Posted by on Feb 14, 2019

16 FEBBRAIO 1139 NASCITA DEL REGNO A SANTA MARIA VALOGNO NEL DUCATO DI SESSA

In questi giorni si ricorda la caduta di Gaeta e la conseguente scomparsa dell’antico e glorioso Regno nato come Sicilia divenuto poi di Napoli e chiusosi come Regno delle Due Sicilie.

Presi dalla devastante tragicità di quei giorni, che ancora oggi paghiamo a caro prezzo, spesso ci dimentichiamo che il Regno nasce, ufficialmente legittimato da Papa Innocenzo II a maggio del 1139, dopo la battaglia di San Germano tra il suddetto Papa e Ruggero II il Normano e la conseguente pace di Galluccio.

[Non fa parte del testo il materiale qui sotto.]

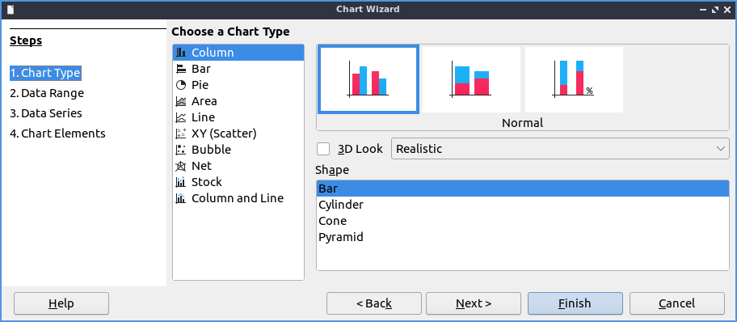The width and height of the screenshot is (737, 322).
Task: Choose XY (Scatter) chart icon
Action: (x=180, y=133)
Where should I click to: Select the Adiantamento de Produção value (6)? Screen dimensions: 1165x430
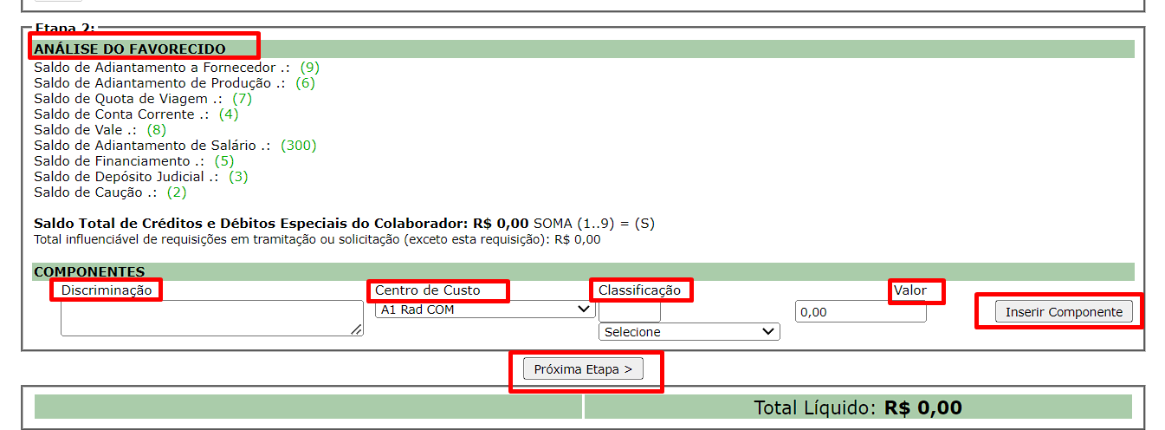click(x=305, y=83)
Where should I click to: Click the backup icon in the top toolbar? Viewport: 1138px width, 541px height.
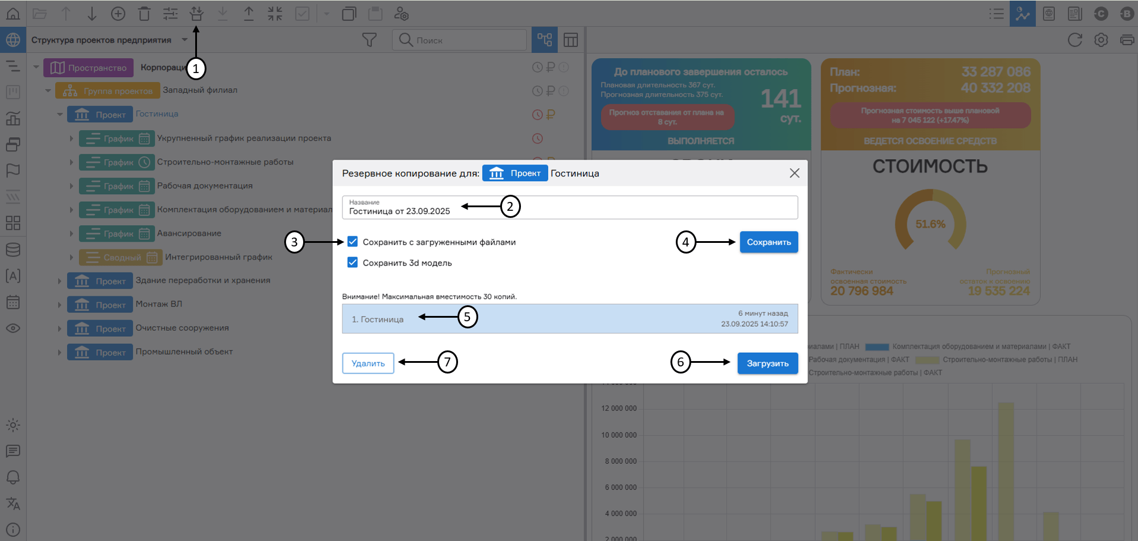click(x=196, y=14)
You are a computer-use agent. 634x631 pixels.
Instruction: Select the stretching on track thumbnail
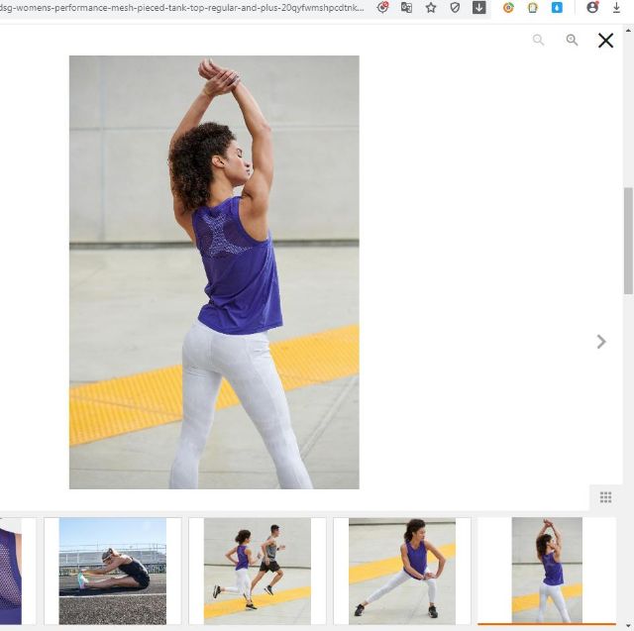click(x=112, y=571)
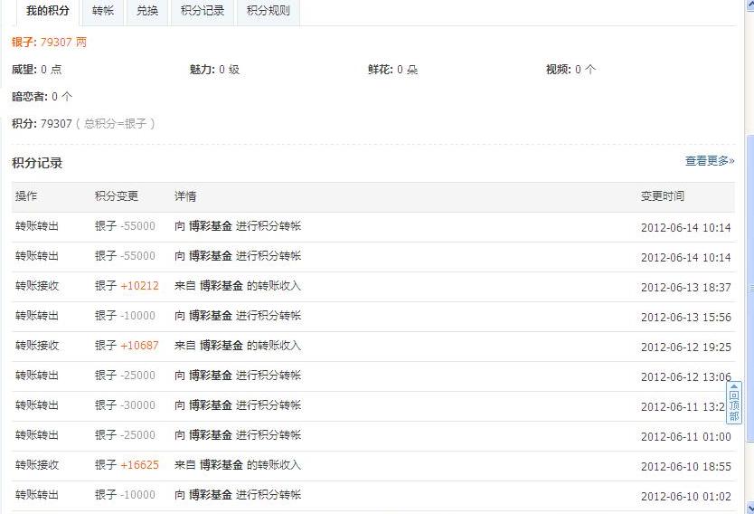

In quei tumultuosi giorni Papa Innocenzo II si rifugio per qualche tempo a Santa Maria Valogno, un casale del Ducato di Sessa, e sorpreso dell’accoglienza e dall’umanita della comunita che l’aveva ospitato prima di andare via diede facolta alla chiesa della Madonna del Mirteto di officiare ogni anno, il 16 febbraio, l’Indulgenza Plenaria.

Saranno coincidenze o come penso per volonta divina il Regno nasce con Indulgenza Plenaria il 16 febbraio e finisce il 17 febbraio in un piccolo quadrato di pochi km quadrati in alta terra di lavoro tra Gaeta, Sessa, Montecassino e Mignano.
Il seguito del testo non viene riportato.